**EXERCISE DATA**
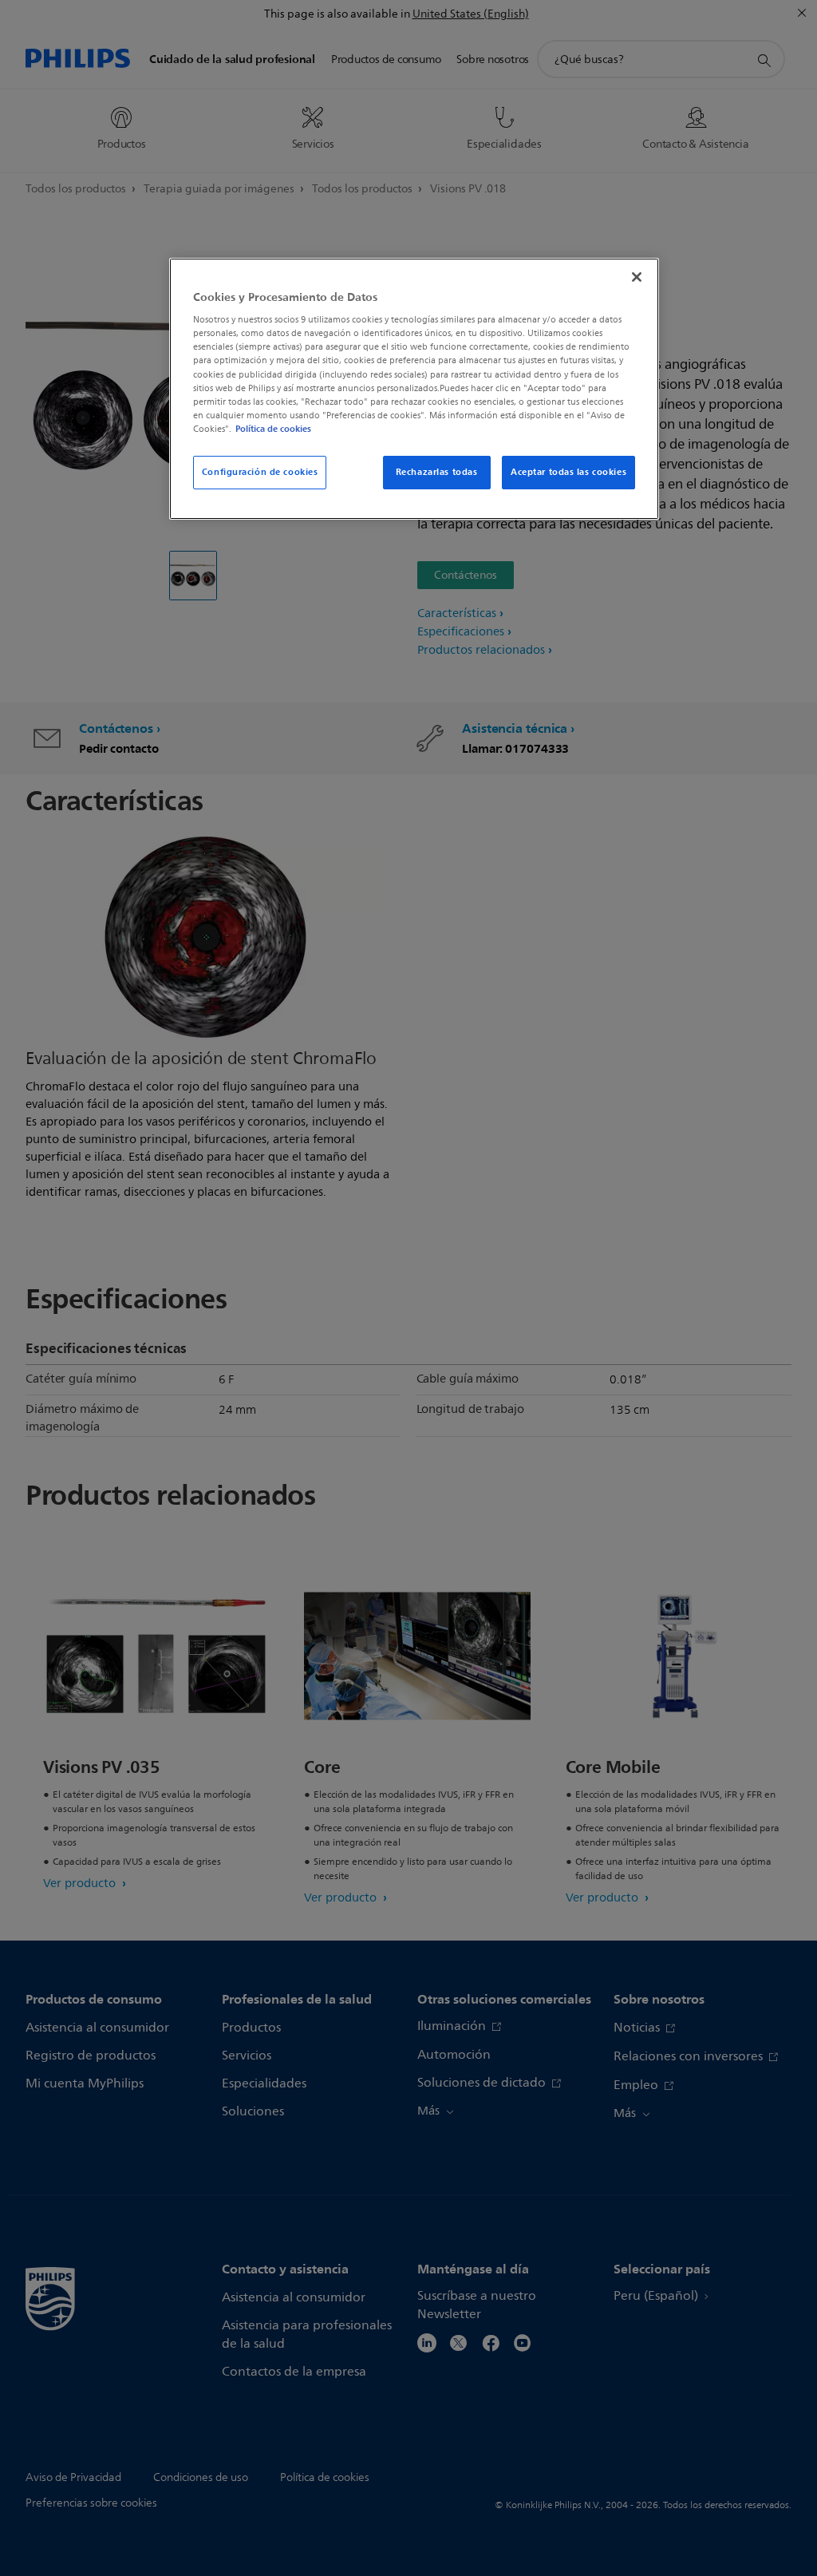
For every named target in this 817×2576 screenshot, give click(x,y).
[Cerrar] (636, 277)
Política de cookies (273, 429)
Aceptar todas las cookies (568, 472)
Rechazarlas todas (437, 472)
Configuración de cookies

**TASK STATEMENT**
The required output is the exact run of lines from the one with "Aceptar todas las cookies (568, 472)" through the final line of the entries.

**EXPECTED ANSWER**
Aceptar todas las cookies (568, 472)
Rechazarlas todas (437, 472)
Configuración de cookies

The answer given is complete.